Pro-tip : si le sujet vous intéresse sur le fond mais que… c’est vraiment pas possible, n’hésitez pas à demander à plusieurs amis tolérants au ajaxangluten de vous en faire des résumés digérés, afin d’en extraire quand-même l’idée générale.
Précisions concernant la Ligue (afin de lever les conflits d’intérêts)La Ligue séparatiste (Alliance) et la Ligue des séparatistes (Horde) sont effectivement une guilde dont la ligne éditoriale s’appuie sur cette lecture, et sur un parti-pris pro-RP-intégral. En théorie donc la Ligue ne reconnaît que le RP-intégral. Dans sa réalité en revanche, la Ligue a inclus et inclut encore aujourd’hui quelques joueurs non RP-intégral, voire franchement puristes au contraire, qui y ont adhéré pour des raisons personnelles, (micro-)historiques, humaines, narratives, thématiques, etc. De plus, nombre de membres ne se préoccupent simplement pas de ces questions et n’ont donc pas forcément d’avis théorique.

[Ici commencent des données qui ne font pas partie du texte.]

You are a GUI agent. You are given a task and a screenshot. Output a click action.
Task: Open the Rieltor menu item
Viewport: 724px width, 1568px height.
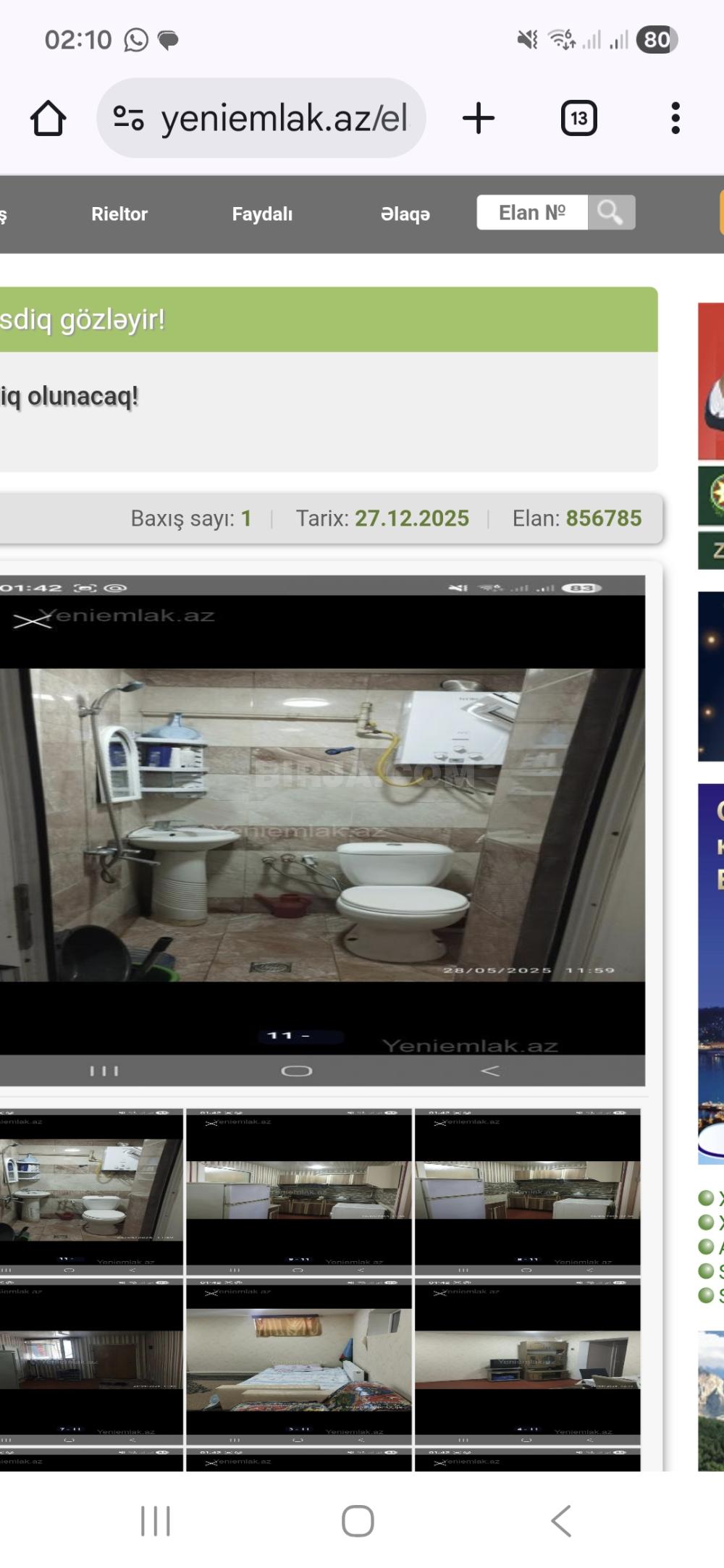click(119, 214)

Bref, premier constat: tout comme le JdR-puriste dont ceux qui le pratiquent ne s’entendent pas sur les règles et moteurs de jeu à utiliser, sur les parts de lore à prendre en compte et celles à occulter, le JdR-intégral n’est pas livré avec une parole unique et incontestable. Il contient ses propres nuances internes et adaptations.
Deuxième constat, la Ligue n'est pas forcément vouée à être la seule communauté sur WoW qui défendrait le RP intégral. D'autres guildes et d'autres joueurs l'ont fait par le passé ou le font encore de nos jours (souvent dans une certaine discrétion médiatique !...).
Bref il est ici question de théorie et non de querelles de clochers.
Définir le JdR intégralJ’avoue que ce terme est une invention de ma part, pour un concept qui préexiste, et qui a même sa tradition depuis les tout-débuts des MMORPG : à l’époque, c’était plutôt le JdR intégral qui était l’évidence, il n’avait pas besoin de nom. Autrefois, à l’ère des pionniers wowiens, de mes prédécesseurs pré-Cataclysm, on lisait l’anglicisme "full RP" (ou encore "fulltime RP").
Pourquoi ce terme « intégral » ? Car il rend les idées d’intégrisme (1), d’intégrité (2,3), et d’intégralité (4).
1- Coller au plus près de ce qui nous est donné comme texte (ou jeu vidéo, dans notre cas).
2- Être authentique (le joueur rôliste est rôliste sans break, sans pause) et conforme à la réalité (le personnage est ce que le jeu dit qu’il est).
3- Rester honnête, impartial (se défausser de la tentation d’écrire soi-même les règles).
4- Prendre le jeu comme un tout indivisible.
De plus, le rôliste intégral aura tendance à *intégrer* les joueurs qui ne se réclament pas eux-mêmes déjà comme rôlistes (PvEiste / PvPiste pur), il tiendra donc à maintenir le plus direct et court possible le cheminement de non-rôliste à rôliste… en lui expliquant …qu’il en est déjà un sans le savoir.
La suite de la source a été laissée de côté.